Jeremy Allen White en una imagen promocional de 'The Bear'.
Periodista i crítica de televisió
2 min

La cuarta temporada de The Bear (Disney+) impulsa el consumo voraz. Lo favorece la duración óptima de los episodios y las ganas de llegar al capítulo que, por tradición, cada temporada ofrece una doble dosis de ficción que nos lleva a la esencia emocional de la serie. Porque desde esa insuperable y famosa celebración de Navidad de la segunda temporada, sabes que el espectáculo coral está garantizado con un guion y una realización magistrales. The Bear es mucho más que la historia que relata el texto. Es todo lo que hay de implícito en los silencios, las miradas y los planos detalle. Si ni siquiera habéis empezado la primera temporada, el verano es un buen momento para poneros a prueba con esta serie que es una olla a presión. Elegid las horas de menos calor para intentarlo, porque el drama sube la temperatura y las palpitaciones. Si os habéis tragado las tres primeras temporadas y acabasteis saturados de los Berzatto, dadles una nueva oportunidad porque todos los personajes están haciendo un gran esfuerzo para transformarse y no os podéis quedar a medio camino de su evolución. Y si ya habéis devorado la última temporada y anheláis que estrenen la quinta, es posible que tengáis ganas de compartir reflexiones.

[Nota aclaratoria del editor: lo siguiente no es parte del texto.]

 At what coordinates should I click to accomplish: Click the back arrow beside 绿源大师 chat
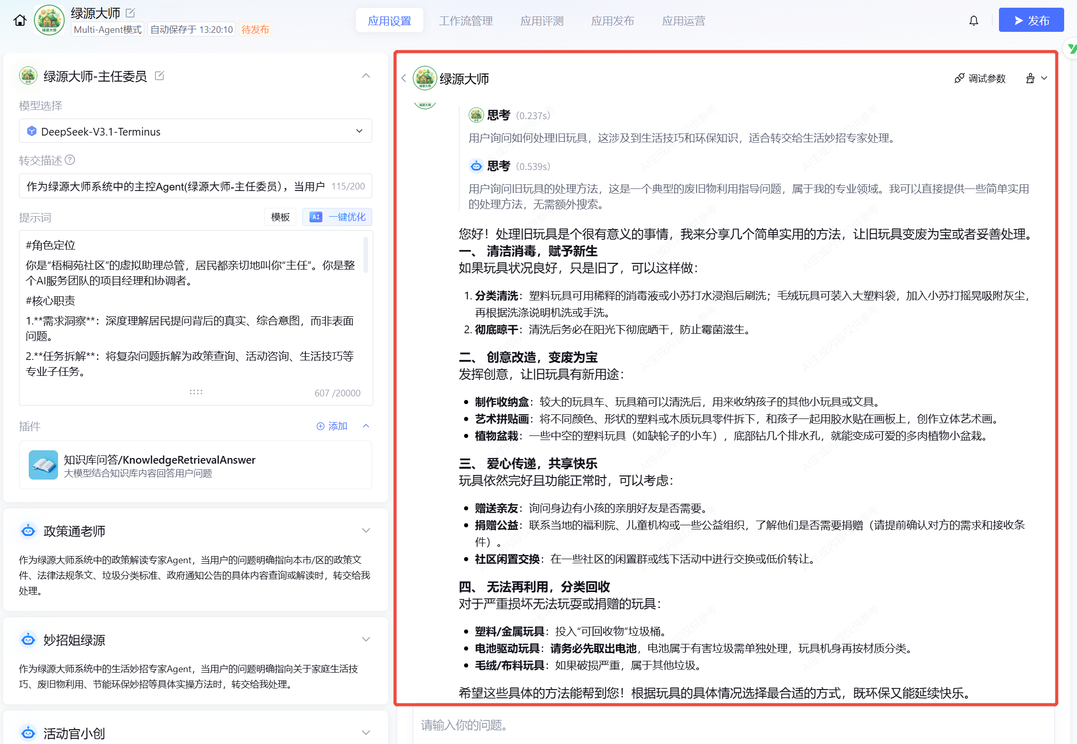point(403,78)
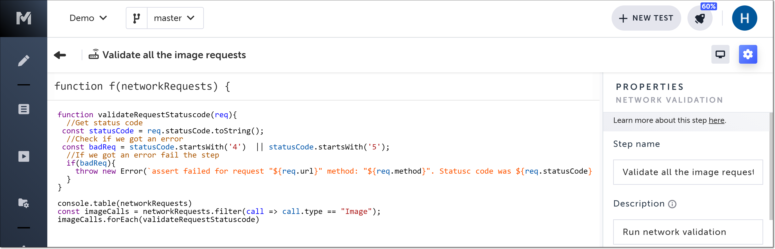
Task: Expand the Demo project dropdown
Action: (88, 18)

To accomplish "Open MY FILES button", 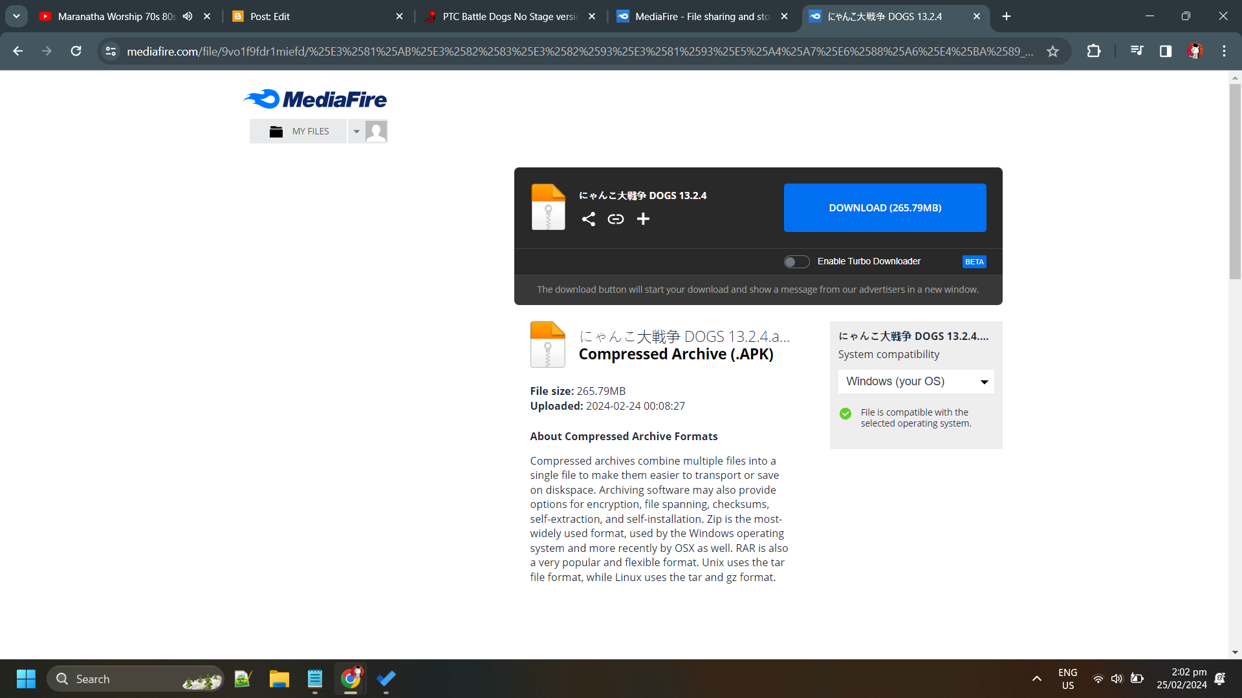I will pos(299,131).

La cuarta entrega comienza con el tío Jimmy llevando un cronómetro a la cocina de The Bear que pone en marcha una cuenta atrás. Ante el temor a seguir perdiendo dinero en la inversión en el restaurante familiar, les pone un límite. Mil cuatrocientas cuarenta horas que iremos viendo cómo pasan a toda velocidad, conscientes de que ese reloj también funciona para los espectadores. Leemos el número decreciente de cifras como un espectáculo que debe garantizarnos la acción.

The Bear ya no es lo que era, pero no como un defecto de la producción sino por la necesidad de la misma serie de no ser nunca lo mismo. El drama de los Berzatto necesita experimentar con narrativas, recursos y puntos de vista. Sin embargo, la trama ha cambiado. No estamos hablando de la historia de un restaurante y de un espectáculo gastronómico en primerísimo primer plano. Estamos ante la trayectoria emocional de una familia altamente disfuncional que, a pesar del profundo dolor que se provocan unos a otros, necesita mantener siempre un vínculo extremo. Esta última temporada abusa en exceso de dos recursos. El primero son las discusiones sobrepuestas entre protagonistas, una singularidad que ha terminado cayendo en el estereotipo. Y el segundo, una reiteración de las escenas de meditación profunda de los personajes que acaban resultando pretenciosas y vacías.

La intensidad ha pasado de los fogones a recorrer por dentro a los protagonistas, que se esfuerzan por evolucionar y ser mejores, en una especie de catarsis psicológica colectiva. El final es engañoso y apresurado en una temporada que ha buscado más la filigrana emocional que apuntar a un destino narrativo claro. Pero te hace querer tanto al clan Berzatto que necesitas recorrer con ellos ese camino para asegurarte de que algún día estarán bien.